— Problem details —
The response must consist of the lines below from the one with "麻辣烫 (306, 1257)" through the one with "烧烤 (422, 1223)", exactly as they appear and with both ends kept.

— Dataset entries —
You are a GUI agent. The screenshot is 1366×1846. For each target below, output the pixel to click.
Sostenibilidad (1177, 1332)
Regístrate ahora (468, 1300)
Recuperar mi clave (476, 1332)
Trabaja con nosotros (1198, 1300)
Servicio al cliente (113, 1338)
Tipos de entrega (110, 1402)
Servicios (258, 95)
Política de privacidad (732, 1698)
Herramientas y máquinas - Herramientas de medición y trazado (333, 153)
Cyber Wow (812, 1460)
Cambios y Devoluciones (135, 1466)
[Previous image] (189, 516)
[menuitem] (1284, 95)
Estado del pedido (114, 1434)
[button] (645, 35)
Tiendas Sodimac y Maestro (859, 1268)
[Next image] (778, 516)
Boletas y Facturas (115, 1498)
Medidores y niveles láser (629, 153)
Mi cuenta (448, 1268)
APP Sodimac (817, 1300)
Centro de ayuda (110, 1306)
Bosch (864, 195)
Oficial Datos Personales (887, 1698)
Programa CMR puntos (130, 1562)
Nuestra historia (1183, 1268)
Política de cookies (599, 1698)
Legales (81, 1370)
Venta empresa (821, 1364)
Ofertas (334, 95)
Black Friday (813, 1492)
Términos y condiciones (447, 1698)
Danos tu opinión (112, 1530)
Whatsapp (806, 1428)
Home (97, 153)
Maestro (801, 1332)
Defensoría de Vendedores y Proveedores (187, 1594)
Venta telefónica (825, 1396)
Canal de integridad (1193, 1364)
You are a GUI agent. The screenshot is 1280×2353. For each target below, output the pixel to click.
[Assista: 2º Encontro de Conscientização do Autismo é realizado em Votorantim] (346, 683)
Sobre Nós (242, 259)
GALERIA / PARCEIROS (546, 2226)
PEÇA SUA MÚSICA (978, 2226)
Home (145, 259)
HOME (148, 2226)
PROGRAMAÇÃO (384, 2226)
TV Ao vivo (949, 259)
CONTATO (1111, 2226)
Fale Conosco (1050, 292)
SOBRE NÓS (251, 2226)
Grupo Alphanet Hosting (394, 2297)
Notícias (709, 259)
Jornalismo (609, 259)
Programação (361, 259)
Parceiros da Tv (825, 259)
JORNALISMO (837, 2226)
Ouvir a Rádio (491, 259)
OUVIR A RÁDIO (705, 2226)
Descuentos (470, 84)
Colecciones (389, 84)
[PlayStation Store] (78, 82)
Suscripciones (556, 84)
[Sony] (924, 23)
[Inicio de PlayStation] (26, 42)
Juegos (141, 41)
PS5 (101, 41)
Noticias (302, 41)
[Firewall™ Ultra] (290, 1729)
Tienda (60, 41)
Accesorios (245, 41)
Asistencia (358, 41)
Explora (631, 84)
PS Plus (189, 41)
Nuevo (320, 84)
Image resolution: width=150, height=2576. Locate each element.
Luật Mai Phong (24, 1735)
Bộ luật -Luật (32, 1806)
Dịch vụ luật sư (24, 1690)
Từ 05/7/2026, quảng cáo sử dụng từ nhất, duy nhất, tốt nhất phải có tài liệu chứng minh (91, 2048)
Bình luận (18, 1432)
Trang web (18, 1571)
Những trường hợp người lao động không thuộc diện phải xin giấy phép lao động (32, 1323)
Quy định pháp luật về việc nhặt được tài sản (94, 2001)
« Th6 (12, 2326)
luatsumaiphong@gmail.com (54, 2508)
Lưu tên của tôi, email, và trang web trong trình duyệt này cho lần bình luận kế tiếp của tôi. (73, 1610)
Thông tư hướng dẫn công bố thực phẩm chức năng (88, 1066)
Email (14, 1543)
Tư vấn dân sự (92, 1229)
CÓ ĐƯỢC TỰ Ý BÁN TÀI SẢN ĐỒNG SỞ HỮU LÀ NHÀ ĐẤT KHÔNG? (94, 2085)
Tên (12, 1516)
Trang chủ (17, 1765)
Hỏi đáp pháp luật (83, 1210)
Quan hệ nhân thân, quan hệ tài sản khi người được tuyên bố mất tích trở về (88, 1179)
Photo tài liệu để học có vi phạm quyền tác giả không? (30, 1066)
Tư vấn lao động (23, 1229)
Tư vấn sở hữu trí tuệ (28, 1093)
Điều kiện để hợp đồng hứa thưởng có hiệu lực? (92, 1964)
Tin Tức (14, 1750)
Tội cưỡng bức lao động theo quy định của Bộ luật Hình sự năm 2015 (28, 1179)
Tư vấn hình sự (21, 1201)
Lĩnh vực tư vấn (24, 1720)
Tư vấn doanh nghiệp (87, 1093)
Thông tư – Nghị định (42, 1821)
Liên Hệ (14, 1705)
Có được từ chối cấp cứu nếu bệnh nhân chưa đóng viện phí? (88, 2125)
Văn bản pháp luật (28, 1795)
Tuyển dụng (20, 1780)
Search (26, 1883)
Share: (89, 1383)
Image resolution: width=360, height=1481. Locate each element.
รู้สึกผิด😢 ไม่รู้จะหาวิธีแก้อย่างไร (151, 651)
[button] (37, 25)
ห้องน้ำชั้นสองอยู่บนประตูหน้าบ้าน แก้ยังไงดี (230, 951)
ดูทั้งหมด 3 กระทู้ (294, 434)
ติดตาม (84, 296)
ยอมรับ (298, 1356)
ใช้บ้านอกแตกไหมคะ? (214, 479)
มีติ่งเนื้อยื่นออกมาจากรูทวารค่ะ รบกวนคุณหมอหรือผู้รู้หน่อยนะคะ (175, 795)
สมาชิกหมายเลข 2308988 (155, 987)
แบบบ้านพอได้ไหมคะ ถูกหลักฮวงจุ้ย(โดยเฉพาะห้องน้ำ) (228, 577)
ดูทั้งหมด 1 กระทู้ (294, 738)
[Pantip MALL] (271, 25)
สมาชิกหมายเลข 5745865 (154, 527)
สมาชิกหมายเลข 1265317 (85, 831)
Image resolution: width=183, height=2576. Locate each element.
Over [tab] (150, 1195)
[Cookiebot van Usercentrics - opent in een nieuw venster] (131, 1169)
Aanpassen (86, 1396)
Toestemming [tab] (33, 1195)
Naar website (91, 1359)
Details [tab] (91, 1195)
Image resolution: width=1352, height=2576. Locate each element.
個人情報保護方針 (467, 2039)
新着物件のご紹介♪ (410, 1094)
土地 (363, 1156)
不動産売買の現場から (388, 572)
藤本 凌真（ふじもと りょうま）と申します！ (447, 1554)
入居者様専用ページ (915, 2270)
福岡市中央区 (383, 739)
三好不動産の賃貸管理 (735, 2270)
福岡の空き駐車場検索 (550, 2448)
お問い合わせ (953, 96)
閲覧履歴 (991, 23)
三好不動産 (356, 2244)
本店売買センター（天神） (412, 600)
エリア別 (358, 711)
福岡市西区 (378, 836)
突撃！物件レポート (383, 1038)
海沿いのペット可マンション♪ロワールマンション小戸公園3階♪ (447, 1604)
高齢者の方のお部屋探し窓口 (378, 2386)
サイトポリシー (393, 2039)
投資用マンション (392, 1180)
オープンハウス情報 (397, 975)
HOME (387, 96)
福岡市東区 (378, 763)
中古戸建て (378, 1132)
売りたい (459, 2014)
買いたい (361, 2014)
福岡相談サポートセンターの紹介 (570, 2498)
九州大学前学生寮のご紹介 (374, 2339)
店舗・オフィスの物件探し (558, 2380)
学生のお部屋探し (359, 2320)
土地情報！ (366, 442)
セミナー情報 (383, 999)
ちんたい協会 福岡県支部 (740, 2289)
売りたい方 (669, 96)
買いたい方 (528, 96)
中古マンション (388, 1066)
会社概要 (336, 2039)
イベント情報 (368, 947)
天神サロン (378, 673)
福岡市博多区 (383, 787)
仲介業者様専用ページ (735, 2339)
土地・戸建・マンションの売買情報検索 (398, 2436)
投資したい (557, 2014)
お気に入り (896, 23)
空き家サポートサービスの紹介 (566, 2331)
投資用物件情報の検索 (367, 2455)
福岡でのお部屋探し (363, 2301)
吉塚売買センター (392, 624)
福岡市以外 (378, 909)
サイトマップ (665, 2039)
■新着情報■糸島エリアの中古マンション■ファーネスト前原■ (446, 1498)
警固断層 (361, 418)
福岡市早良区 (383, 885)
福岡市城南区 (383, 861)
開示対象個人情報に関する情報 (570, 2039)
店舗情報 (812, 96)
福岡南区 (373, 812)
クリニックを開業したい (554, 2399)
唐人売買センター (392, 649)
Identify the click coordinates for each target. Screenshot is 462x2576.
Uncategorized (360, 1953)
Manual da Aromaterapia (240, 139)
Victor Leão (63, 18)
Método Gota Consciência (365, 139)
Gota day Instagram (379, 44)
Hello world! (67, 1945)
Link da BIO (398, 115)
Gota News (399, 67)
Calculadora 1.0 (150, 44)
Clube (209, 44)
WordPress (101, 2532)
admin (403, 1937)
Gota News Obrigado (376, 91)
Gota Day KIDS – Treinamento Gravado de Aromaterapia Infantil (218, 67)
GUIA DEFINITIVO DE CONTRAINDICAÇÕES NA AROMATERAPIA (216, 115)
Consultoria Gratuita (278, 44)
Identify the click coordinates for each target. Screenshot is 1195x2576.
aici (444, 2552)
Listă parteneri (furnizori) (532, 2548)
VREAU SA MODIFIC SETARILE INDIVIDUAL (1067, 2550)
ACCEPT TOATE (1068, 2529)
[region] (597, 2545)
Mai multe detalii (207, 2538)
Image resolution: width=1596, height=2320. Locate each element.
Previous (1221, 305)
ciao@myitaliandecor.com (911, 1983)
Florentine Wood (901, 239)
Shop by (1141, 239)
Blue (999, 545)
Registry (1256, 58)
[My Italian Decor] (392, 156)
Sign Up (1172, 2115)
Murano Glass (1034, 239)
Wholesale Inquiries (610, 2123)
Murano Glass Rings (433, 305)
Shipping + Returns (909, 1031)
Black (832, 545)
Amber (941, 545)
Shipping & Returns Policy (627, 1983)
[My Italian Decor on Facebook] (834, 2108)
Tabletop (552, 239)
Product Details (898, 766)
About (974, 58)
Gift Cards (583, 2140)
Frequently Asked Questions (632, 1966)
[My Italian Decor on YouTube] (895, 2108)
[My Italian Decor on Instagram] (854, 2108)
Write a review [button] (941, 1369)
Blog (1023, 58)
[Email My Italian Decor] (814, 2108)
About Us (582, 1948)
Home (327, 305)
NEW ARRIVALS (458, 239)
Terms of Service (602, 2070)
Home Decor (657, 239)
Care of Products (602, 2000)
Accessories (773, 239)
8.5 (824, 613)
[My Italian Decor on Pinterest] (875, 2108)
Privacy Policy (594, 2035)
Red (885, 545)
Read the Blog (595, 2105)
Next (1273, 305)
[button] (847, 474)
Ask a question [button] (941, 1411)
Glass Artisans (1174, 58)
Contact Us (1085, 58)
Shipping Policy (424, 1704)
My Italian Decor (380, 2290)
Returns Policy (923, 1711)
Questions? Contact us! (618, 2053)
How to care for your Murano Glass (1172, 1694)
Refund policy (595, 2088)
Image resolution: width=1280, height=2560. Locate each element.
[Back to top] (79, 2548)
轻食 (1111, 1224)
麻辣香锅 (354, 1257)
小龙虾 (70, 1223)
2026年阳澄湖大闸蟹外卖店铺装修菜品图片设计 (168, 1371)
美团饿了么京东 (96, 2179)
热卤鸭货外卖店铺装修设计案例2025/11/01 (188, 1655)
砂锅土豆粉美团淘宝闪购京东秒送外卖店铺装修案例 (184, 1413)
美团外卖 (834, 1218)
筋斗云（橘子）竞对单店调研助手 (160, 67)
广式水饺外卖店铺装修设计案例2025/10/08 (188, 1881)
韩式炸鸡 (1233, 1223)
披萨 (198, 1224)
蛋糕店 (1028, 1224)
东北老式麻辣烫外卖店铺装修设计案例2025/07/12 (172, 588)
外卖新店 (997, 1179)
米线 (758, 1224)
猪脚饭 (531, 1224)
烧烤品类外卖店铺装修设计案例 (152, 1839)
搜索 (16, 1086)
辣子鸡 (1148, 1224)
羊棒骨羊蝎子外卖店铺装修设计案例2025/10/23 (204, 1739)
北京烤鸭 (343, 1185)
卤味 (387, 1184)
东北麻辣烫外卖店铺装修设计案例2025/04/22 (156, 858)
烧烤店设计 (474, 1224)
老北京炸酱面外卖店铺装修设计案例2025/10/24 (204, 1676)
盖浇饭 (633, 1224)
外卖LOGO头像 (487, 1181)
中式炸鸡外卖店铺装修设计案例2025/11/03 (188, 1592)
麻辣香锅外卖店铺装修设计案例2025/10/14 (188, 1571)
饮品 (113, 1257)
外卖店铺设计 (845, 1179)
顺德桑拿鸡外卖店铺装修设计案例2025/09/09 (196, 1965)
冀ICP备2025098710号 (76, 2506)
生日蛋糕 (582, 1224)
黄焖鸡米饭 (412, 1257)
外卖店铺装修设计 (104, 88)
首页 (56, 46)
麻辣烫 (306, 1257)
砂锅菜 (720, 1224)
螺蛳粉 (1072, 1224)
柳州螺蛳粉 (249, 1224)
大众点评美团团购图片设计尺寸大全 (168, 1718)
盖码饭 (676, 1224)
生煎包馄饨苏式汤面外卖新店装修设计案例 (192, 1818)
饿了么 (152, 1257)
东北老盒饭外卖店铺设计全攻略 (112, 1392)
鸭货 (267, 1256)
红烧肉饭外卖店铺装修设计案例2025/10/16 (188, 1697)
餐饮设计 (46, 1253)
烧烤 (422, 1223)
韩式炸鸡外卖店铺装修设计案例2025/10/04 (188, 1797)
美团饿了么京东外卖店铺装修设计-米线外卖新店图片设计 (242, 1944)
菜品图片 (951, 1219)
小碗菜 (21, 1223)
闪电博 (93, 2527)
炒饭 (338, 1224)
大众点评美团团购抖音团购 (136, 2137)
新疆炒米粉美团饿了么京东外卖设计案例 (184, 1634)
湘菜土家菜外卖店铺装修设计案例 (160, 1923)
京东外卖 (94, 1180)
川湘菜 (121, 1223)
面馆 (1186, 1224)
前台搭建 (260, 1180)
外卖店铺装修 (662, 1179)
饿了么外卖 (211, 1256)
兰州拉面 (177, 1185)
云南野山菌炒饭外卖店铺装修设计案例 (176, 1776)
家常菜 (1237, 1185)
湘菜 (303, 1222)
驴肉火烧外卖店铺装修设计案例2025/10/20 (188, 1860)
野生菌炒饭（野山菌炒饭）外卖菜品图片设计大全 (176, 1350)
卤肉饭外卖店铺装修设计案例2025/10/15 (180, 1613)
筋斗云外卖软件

— Result of the task —
麻辣烫 (306, 1257)
砂锅菜 (720, 1224)
螺蛳粉 (1072, 1224)
柳州螺蛳粉 (249, 1224)
大众点评美团团购图片设计尺寸大全 (168, 1718)
盖码饭 (676, 1224)
生煎包馄饨苏式汤面外卖新店装修设计案例 (192, 1818)
饿了么 (152, 1257)
东北老盒饭外卖店铺设计全攻略 (112, 1392)
鸭货 (267, 1256)
红烧肉饭外卖店铺装修设计案例2025/10/16 (188, 1697)
餐饮设计 (46, 1253)
烧烤 (422, 1223)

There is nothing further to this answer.